> **Saved data entries**
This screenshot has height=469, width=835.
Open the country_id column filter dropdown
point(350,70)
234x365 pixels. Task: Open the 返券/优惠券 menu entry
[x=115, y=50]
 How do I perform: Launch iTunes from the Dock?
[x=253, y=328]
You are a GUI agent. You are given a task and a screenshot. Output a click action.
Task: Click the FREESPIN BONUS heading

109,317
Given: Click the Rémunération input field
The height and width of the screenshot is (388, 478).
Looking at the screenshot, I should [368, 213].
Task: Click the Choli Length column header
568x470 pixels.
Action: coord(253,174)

> **THE TASK**
Every line from the one containing "Open the country_id column filter dropdown" through the last line of the entries should be output exactly; nothing else belongs in the reply.

> **YOUR SOLUTION**
Open the country_id column filter dropdown
point(350,70)
234x365 pixels. Task: Open the 返券/优惠券 menu entry
[x=115, y=50]
 How do I perform: Launch iTunes from the Dock?
[x=253, y=328]
You are a GUI agent. You are given a task and a screenshot. Output a click action.
Task: Click the FREESPIN BONUS heading

109,317
Given: Click the Rémunération input field
The height and width of the screenshot is (388, 478).
Looking at the screenshot, I should [368, 213].
Task: Click the Choli Length column header
568x470 pixels.
Action: coord(253,174)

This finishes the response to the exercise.